Bedraggled with corruption, the regime’s IRGC officers have become soft targets and are used as snitches in foreign intelligence services, something that has been admitted by many of the regime’s officials as the main weakness of its security forces.
In July, the regime was forced to dismiss the head of the IRGC’s Intelligence Organization Hossein Taeb, due to the weak response of this organization. It should be noted that Taeb was considered one of the most important intelligence figures, who was close to the regime’s supreme leader Ali Khamenei and his son.
Last year, Ali Younesi, the regime’s minister of intelligence from 1999 to 2005, warned the regime’s officials of the consequences of their security forces being infiltrated, saying, “In the last 10 years, unfortunately, infiltration in different parts of the country is such that all the officials of the Islamic Republic should be worried about their lives.”
In 2020, Hossein Dehghan, the regime’s former Minister of Defence, admitted that ‘infiltration’ and ‘breaches of security’ were what led to the assassination of Fakhrizadeh.
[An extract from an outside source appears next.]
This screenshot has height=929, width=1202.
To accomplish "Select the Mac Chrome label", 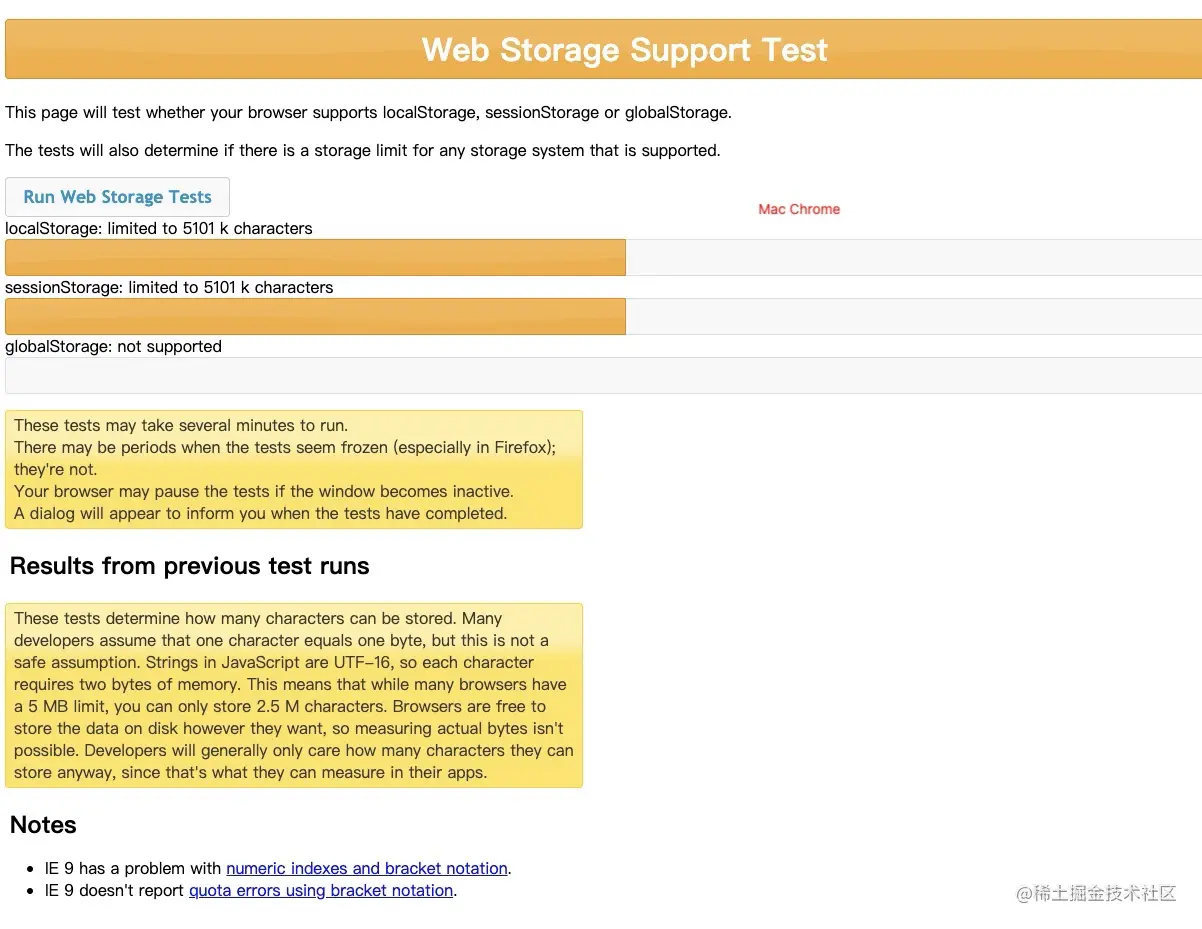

At the same time, Hossein Alaei, a former IRGC commander, emphasized that the regime must examine the weakness that is inherent in the regime’s structure and security apparatuses, which enable such assassinations.
In an interview published by outlets close to Khamenei’s faction, IRGC member Hamid Naghachian, who was once the head of the regime’s founder Ruhollah Khomeini’s protection team, claimed that Khomeini was poisoned by drugs. Despite this cranked-out claim, his request to intensify the protection and security of Khamenei seems well founded.
The words of the Naghachian came up recently when the IRGC’s public relations team announced that Hossein Marashifar had succeeded Ebrahim Jabari as the commander of the Waliamar Protection Corps, a special unit of the IRGC, whose duty is to protect Khamenei and his family.
Naghachian also repeatedly mentioned foreign influence in the regime as a threat, stating, “We have been involved with infiltration since the beginning of the revolution.”
It is clear that Khomeini’s ‘poisoning’ incident is no longer his subject, Khamenei is now the main subject. Khamenei has personally spoken and warned many times about the infiltration. so is not unlikely that Naghachian now feels that the threat against Khamenei is real.
During the 25th gathering of Friday Prayers’ Imams on July 25, as published by the ISNA news agency, the regime’s interior minister Ahmad Vahidi pointed to the regime’s security weakness and the threat of infiltration, saying, “Today, the enemies are trying to impose their influence on us with new bridgeheads in this area. The enemy has launched an all-out war against us, which has different dimensions; Its security aspect is based on terror, and destruction, and is taking advantage of the wave of dissatisfaction.”
He added, “The infiltration had two parts; Part of it was to disrupt the decisions of officials and managers, and part of it was in the political field. Sometimes some officials said things that were not consistent with any logic. These words were caused by the damage we suffered in the information war.”